Segment Start: PROVIDED MATERIAL
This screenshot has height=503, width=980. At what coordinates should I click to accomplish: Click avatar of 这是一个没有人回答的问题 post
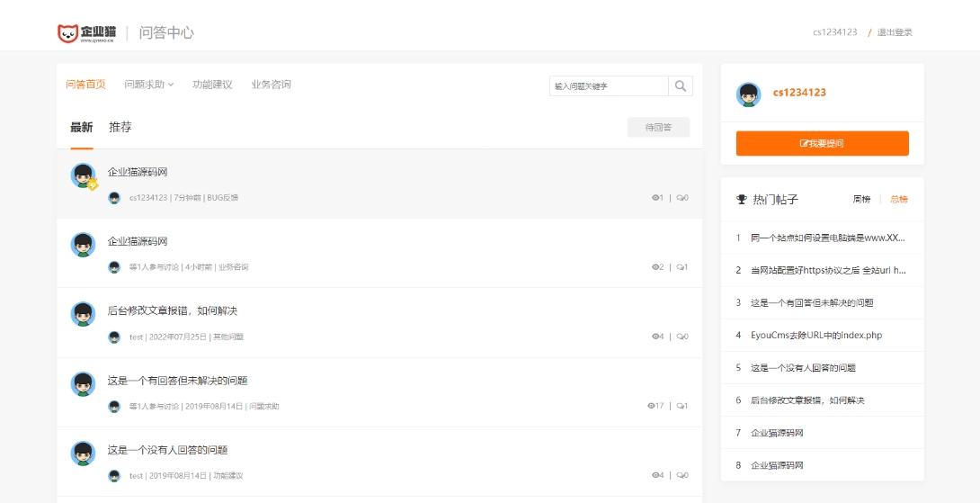point(83,454)
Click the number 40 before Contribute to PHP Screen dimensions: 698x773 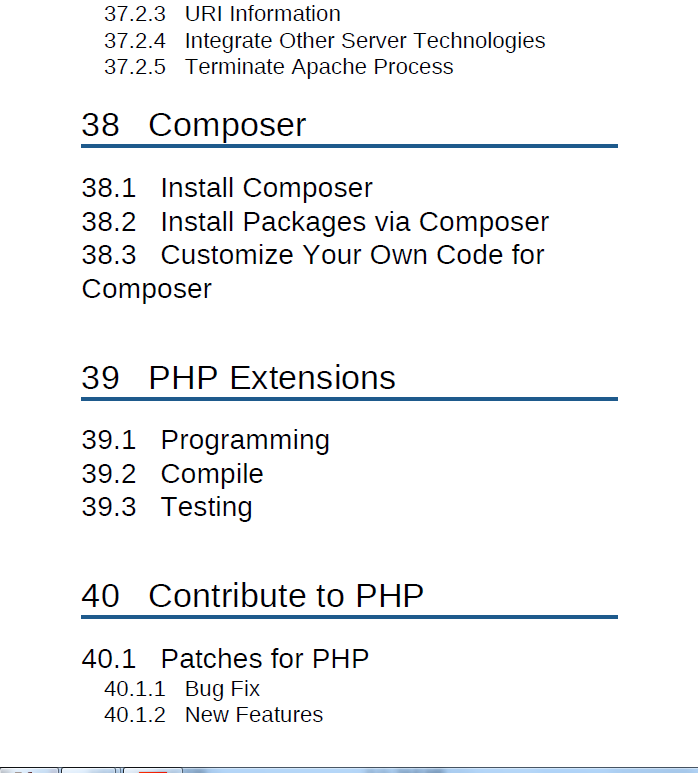pos(100,596)
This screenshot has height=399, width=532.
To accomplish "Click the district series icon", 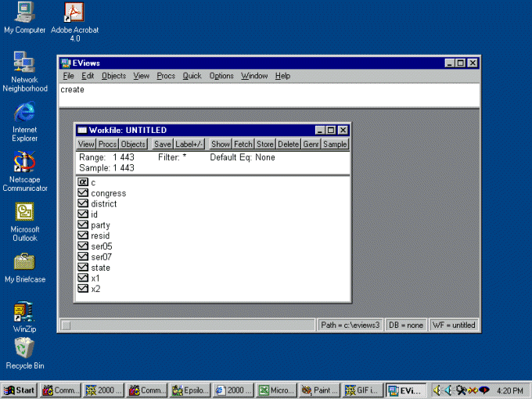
Segment End: PROVIDED MATERIAL
● **WORK REQUEST**:
Starting with the line that contains "This screenshot has height=399, width=532.", reproduce every line down to the end of the listing above, both endpoints included. Pictures stay out.

● **PROBLEM SOLUTION**:
This screenshot has height=399, width=532.
To accomplish "Click the district series icon", 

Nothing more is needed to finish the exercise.